Saved data entries:
· · ·
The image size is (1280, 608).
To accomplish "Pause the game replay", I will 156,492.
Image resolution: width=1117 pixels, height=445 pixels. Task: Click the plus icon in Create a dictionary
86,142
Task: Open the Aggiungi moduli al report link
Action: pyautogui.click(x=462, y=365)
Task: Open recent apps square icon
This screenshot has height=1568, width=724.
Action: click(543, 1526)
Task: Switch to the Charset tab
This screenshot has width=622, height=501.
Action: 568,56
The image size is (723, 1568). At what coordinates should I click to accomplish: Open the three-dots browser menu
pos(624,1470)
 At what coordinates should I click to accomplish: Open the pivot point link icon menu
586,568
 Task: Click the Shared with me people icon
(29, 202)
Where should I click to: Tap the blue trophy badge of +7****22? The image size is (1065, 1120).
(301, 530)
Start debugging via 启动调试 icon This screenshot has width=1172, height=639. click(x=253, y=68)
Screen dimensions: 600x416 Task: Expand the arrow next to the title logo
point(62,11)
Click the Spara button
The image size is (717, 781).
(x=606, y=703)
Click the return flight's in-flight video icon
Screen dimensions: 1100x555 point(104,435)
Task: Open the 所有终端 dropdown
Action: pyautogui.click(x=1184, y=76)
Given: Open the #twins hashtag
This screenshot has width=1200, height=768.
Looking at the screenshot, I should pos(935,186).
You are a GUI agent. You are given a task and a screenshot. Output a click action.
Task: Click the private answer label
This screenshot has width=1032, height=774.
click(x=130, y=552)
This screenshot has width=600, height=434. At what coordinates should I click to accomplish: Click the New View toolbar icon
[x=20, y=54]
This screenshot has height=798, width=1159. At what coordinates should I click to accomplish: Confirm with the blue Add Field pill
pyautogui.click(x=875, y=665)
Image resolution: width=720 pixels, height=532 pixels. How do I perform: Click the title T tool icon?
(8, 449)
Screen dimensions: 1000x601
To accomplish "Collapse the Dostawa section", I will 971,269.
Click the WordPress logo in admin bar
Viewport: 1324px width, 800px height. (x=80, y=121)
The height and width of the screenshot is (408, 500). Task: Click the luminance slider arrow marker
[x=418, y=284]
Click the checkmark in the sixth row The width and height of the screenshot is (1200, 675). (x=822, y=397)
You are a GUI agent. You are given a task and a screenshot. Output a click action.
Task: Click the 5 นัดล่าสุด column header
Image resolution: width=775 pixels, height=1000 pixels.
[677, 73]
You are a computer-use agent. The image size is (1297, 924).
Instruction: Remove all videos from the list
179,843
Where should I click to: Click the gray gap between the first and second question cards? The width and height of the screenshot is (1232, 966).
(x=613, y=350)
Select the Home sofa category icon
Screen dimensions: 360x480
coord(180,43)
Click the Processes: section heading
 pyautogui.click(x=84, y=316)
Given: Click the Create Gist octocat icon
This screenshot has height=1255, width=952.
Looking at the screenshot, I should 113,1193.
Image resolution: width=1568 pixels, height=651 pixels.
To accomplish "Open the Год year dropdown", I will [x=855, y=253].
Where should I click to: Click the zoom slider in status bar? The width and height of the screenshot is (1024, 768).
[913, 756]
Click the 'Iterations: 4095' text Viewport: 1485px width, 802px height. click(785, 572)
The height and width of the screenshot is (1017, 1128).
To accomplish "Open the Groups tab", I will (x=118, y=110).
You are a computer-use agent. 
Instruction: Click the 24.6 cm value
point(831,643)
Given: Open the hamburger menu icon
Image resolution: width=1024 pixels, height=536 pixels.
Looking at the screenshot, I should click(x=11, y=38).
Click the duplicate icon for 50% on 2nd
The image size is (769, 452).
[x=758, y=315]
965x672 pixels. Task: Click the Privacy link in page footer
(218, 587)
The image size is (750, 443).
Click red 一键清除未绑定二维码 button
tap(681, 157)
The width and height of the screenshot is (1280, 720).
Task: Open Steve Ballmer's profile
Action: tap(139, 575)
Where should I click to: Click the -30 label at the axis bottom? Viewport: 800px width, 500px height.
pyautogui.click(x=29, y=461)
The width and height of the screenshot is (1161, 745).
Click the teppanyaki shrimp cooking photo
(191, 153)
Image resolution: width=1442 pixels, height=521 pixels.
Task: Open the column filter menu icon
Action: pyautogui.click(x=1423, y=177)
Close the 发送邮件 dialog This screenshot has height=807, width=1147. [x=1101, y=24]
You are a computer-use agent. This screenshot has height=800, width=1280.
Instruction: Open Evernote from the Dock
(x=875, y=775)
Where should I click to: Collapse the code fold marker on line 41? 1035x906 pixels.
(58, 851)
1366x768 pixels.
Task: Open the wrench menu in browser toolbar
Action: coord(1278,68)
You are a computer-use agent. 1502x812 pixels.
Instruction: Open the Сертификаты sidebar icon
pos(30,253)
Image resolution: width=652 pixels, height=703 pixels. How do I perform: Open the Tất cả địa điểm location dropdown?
· · ·
▶ _Task brief_
I would like you to return every entry exactly, with nothing changed.

▶ _Output of the task_
The image size is (1280, 608).
To accomplish "Pause the game replay", I will 156,492.
Image resolution: width=1117 pixels, height=445 pixels. Task: Click the plus icon in Create a dictionary
86,142
Task: Open the Aggiungi moduli al report link
Action: pyautogui.click(x=462, y=365)
Task: Open recent apps square icon
This screenshot has height=1568, width=724.
Action: click(543, 1526)
Task: Switch to the Charset tab
This screenshot has width=622, height=501.
Action: 568,56
The image size is (723, 1568). At what coordinates should I click to accomplish: Open the three-dots browser menu
pos(624,1470)
 At what coordinates should I click to accomplish: Open the pivot point link icon menu
586,568
 Task: Click the Shared with me people icon
(29, 202)
Where should I click to: Tap the blue trophy badge of +7****22? The image size is (1065, 1120).
(301, 530)
Start debugging via 启动调试 icon This screenshot has width=1172, height=639. click(x=253, y=68)
Screen dimensions: 600x416 Task: Expand the arrow next to the title logo
point(62,11)
Click the Spara button
The image size is (717, 781).
(x=606, y=703)
Click the return flight's in-flight video icon
Screen dimensions: 1100x555 point(104,435)
Task: Open the 所有终端 dropdown
Action: pyautogui.click(x=1184, y=76)
Given: Open the #twins hashtag
This screenshot has width=1200, height=768.
Looking at the screenshot, I should pos(935,186).
You are a GUI agent. You are given a task and a screenshot. Output a click action.
Task: Click the private answer label
This screenshot has width=1032, height=774.
click(x=130, y=552)
This screenshot has width=600, height=434. At what coordinates should I click to accomplish: Click the New View toolbar icon
[x=20, y=54]
This screenshot has height=798, width=1159. At what coordinates should I click to accomplish: Confirm with the blue Add Field pill
pyautogui.click(x=875, y=665)
Image resolution: width=720 pixels, height=532 pixels. How do I perform: Click the title T tool icon?
(8, 449)
Screen dimensions: 1000x601
To accomplish "Collapse the Dostawa section", I will 971,269.
Click the WordPress logo in admin bar
Viewport: 1324px width, 800px height. (x=80, y=121)
The height and width of the screenshot is (408, 500). Task: Click the luminance slider arrow marker
[x=418, y=284]
Click the checkmark in the sixth row The width and height of the screenshot is (1200, 675). (x=822, y=397)
You are a GUI agent. You are given a task and a screenshot. Output a click action.
Task: Click the 5 นัดล่าสุด column header
Image resolution: width=775 pixels, height=1000 pixels.
[677, 73]
You are a computer-use agent. The image size is (1297, 924).
Instruction: Remove all videos from the list
179,843
Where should I click to: Click the gray gap between the first and second question cards? The width and height of the screenshot is (1232, 966).
(x=613, y=350)
Select the Home sofa category icon
Screen dimensions: 360x480
coord(180,43)
Click the Processes: section heading
 pyautogui.click(x=84, y=316)
Given: Click the Create Gist octocat icon
This screenshot has height=1255, width=952.
Looking at the screenshot, I should 113,1193.
Image resolution: width=1568 pixels, height=651 pixels.
To accomplish "Open the Год year dropdown", I will [x=855, y=253].
Where should I click to: Click the zoom slider in status bar? The width and height of the screenshot is (1024, 768).
[913, 756]
Click the 'Iterations: 4095' text Viewport: 1485px width, 802px height. click(785, 572)
The height and width of the screenshot is (1017, 1128).
To accomplish "Open the Groups tab", I will (x=118, y=110).
You are a computer-use agent. 
Instruction: Click the 24.6 cm value
point(831,643)
Given: Open the hamburger menu icon
Image resolution: width=1024 pixels, height=536 pixels.
Looking at the screenshot, I should click(x=11, y=38).
Click the duplicate icon for 50% on 2nd
The image size is (769, 452).
[x=758, y=315]
965x672 pixels. Task: Click the Privacy link in page footer
(218, 587)
The image size is (750, 443).
Click red 一键清除未绑定二维码 button
tap(681, 157)
The width and height of the screenshot is (1280, 720).
Task: Open Steve Ballmer's profile
Action: tap(139, 575)
Where should I click to: Click the -30 label at the axis bottom? Viewport: 800px width, 500px height.
pyautogui.click(x=29, y=461)
The width and height of the screenshot is (1161, 745).
Click the teppanyaki shrimp cooking photo
(191, 153)
Image resolution: width=1442 pixels, height=521 pixels.
Task: Open the column filter menu icon
Action: pyautogui.click(x=1423, y=177)
Close the 发送邮件 dialog This screenshot has height=807, width=1147. [x=1101, y=24]
You are a computer-use agent. This screenshot has height=800, width=1280.
Instruction: Open Evernote from the Dock
(x=875, y=775)
Where should I click to: Collapse the code fold marker on line 41? 1035x906 pixels.
(58, 851)
1366x768 pixels.
Task: Open the wrench menu in browser toolbar
Action: coord(1278,68)
You are a computer-use agent. 1502x812 pixels.
Instruction: Open the Сертификаты sidebar icon
pos(30,253)
Image resolution: width=652 pixels, height=703 pixels. How do I perform: Open the Tất cả địa điểm location dropdown?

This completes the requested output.